ASTRID
Elliot y yo caminamos en silencio por el sendero de tierra que nos llevaba a su casa. La noche caía lentamente, y el aire estaba cargado de cenizas y humo, un recordatorio constante de que estábamos en las tierras del Fuego.
—Me preocupa la manera en que Ronan te trata —dijo Elliot de repente, rompiendo el silencio.
Me giré para mirarlo. Su expresión reflejaba una mezcla de inquietud y enojo.
—No te preocupes —confesé, sintiendo el peso de sus palabras en mi pecho—. Pero no puedo permitirme demostrar miedo. No después de todo lo que he pasado.
Elliot suspiró, pero no dijo nada más. Sabía que no serviría de nada insistir. Yo ya había tomado mi decisión.
Al llegar a la casa de los padres de Elliot, nos encontramos con la puerta cerrada. Elliot frunció el ceño y se acercó para abrirla, pero antes de que pudiera tocar la madera, una figura apareció de la nada y lo atacó con una velocidad impresionante. La vi lanzar a Elliot al suelo con un golpe seco, sujetándolo del cuello.
—¿Quién demonios eres y qué haces aquí? —gruñó la mujer, con los ojos llameando de furia.
—¡Espera! —grité, dando un paso hacia adelante—. ¡Él vive aquí!
—Esta es una propiedad privada —replicó la mujer sin soltar a Elliot.
Elliot gruñó, forcejeando para liberarse. —Era de mis padres.
La mujer se congeló por un momento y lo miró fijamente. Algo en su expresión cambió, como si finalmente lo reconociera.
—¿Eres Elliot? —preguntó, esta vez con sorpresa en su voz.
Él asintió, aún sin aliento. La mujer lo soltó de inmediato y retrocedió un paso.
—Soy Lila —se presentó—. Lo siento, no te reconocí.
Elliot se frotó el cuello, mirándola con una mezcla de asombro y desconfianza.
—Nos conocimos de niños, ¿verdad? —preguntó él.
Lila asintió con una sonrisa tímida.
—Sí. Mis padres trabajaban para los tuyos antes de que... bueno, antes de todo lo que pasó.
Nos invitó a entrar, y ambos la seguimos con cautela. Adentro, la casa conservaba el aroma a leña y especias, un recuerdo de un pasado lejano. Lila nos sirvió agua fresca y luego se acercó a mí con una blusa limpia.
—Aquí, para que te cambies.
Acepté la prenda con gratitud. Sabía que mi apariencia era un desastre después del enfrentamiento con Ronan. Me puse la blusa y suspiré, sintiéndome un poco más cómoda.
Lila nos miró con curiosidad. —He escuchado rumores de que hay una forastera en el Reino del Fuego. No esperaba que fueras una Alfa…Tus ojos te revelan.
Mis ojos celestes de Alfa, cualquiera que me viera podía deducirlo.
Antes de que pudiera responder, un aullido resonó en el aire, seguido de varios más. Lila se puso de pie de inmediato, con el rostro serio.
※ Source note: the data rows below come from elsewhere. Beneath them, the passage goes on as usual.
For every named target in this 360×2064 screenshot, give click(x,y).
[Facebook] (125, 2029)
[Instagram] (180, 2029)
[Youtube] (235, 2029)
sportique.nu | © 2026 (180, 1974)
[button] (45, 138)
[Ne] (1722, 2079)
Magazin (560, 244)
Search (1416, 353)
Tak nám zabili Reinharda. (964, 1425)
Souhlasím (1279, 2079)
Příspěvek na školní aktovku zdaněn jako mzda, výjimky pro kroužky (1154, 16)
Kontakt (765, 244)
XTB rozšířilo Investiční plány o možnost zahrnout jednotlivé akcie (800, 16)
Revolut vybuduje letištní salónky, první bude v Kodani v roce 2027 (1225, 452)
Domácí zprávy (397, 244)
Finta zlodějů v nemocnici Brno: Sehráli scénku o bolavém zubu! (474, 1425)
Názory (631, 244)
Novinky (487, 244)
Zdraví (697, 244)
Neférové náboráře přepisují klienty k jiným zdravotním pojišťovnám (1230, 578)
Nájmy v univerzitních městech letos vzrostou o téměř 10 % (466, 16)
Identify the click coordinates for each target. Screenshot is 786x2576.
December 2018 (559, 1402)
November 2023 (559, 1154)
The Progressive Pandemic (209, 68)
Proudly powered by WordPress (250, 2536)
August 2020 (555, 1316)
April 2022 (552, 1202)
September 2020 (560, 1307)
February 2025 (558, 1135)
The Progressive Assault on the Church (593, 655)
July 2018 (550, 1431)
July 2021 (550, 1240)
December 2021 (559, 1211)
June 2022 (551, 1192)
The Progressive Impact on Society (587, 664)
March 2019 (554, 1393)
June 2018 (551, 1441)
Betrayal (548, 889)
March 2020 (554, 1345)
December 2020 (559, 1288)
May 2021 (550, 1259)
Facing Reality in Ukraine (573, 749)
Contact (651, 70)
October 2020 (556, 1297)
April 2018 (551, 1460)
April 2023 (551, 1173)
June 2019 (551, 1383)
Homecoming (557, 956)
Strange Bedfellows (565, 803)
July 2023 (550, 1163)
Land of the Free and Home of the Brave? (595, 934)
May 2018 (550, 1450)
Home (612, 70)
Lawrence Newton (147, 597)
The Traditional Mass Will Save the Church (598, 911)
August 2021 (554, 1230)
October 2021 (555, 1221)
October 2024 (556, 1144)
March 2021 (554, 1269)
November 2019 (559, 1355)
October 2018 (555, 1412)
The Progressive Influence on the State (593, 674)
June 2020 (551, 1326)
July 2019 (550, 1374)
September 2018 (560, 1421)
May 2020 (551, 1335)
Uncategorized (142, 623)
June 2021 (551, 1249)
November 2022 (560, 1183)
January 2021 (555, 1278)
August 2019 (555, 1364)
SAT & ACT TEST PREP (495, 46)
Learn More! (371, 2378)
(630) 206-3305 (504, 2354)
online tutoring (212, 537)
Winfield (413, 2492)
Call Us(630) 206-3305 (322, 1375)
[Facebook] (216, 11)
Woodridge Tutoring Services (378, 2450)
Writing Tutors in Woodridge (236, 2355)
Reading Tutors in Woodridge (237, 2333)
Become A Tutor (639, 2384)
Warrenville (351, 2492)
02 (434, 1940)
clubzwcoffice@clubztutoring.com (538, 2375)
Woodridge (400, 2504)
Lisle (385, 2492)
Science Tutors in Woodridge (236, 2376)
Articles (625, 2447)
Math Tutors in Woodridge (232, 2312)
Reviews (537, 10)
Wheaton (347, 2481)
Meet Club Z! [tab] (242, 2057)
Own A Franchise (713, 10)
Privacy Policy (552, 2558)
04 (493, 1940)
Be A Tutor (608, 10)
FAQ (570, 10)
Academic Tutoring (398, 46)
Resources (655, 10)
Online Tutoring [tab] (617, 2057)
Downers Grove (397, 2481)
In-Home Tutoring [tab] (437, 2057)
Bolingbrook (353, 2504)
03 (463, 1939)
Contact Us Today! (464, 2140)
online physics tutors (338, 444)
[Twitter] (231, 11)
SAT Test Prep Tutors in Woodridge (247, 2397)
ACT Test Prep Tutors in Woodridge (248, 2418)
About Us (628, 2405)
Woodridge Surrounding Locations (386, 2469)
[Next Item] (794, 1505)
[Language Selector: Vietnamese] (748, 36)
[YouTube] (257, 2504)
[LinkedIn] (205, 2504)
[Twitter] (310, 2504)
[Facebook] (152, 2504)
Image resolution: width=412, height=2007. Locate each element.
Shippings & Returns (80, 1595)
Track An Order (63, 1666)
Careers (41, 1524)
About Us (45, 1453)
—Es una señal —dijo—. Los betas han regresado con noticias de la pelea contra el Reino de la Tierra.
Sin dudarlo, los tres salimos de la casa y nos dirigimos al punto de reunión. La manada ya se había reunido en la explanada central. Ronan estaba al frente, con el ceño fruncido y los brazos cruzados sobre el pecho, esperando a que los betas hablaran.
Uno de ellos se adelantó, con la respiración agitada.
—Hemos perdido la tierra que pactamos para los cultivos —informó, su voz temblorosa.
Un murmullo de incredulidad recorrió la multitud.
Ronan dio un paso adelante.
—Explícate —exigió, con la voz llena de amenaza.
—Magnus llegó antes que nosotros —continuó el beta—. Negoció con el Alfa del Reino de la Tierra y le ofreció un trato mejor. No tuvimos opción. Perdimos la tierra sin siquiera luchar.
La furia en el rostro de Ronan era evidente. Sus ojos dorados brillaban con un fuego peligroso. De un solo golpe, derribó un barril cercano, haciéndolo estallar en pedazos.
—¡Maldita sea! —rugió, su voz retumbando en el aire—. ¡Ese bastardo nos ha robado lo que era nuestro!
Todos guardaron silencio, temerosos de su ira. Observé a Ronan con atención. Era un líder fuerte, un guerrero nato, pero en ese momento también estaba al borde de la desesperación. Sabía que perder esa tierra significaba problemas para su gente. El invierno se acercaba, y sin cultivos suficientes, el Reino del Fuego enfrentaría una crisis.
—¡Largo todos! —ordenó.
De par en par todo fueron desapareciendo.